Source data:
=== Section Start ===

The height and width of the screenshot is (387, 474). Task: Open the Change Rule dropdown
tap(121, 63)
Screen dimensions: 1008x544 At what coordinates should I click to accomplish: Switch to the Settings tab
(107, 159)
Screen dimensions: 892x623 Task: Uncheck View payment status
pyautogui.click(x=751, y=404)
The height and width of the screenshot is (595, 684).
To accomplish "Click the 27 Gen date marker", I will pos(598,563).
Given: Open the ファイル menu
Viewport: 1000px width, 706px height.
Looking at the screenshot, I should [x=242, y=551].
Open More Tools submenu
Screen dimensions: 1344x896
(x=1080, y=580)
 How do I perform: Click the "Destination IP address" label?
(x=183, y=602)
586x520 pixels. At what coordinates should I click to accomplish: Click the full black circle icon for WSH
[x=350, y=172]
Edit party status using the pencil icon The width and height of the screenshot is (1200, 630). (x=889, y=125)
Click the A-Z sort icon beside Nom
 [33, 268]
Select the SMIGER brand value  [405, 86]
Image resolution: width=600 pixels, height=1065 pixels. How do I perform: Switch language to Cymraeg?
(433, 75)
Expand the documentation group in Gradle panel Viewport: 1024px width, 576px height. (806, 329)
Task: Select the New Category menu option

=== Section End ===

ACTIVITY :: Whenever a line in the entries above includes the word "Select", pull that line out.

TASK SOLUTION ::
Select the SMIGER brand value  [405, 86]
Task: Select the New Category menu option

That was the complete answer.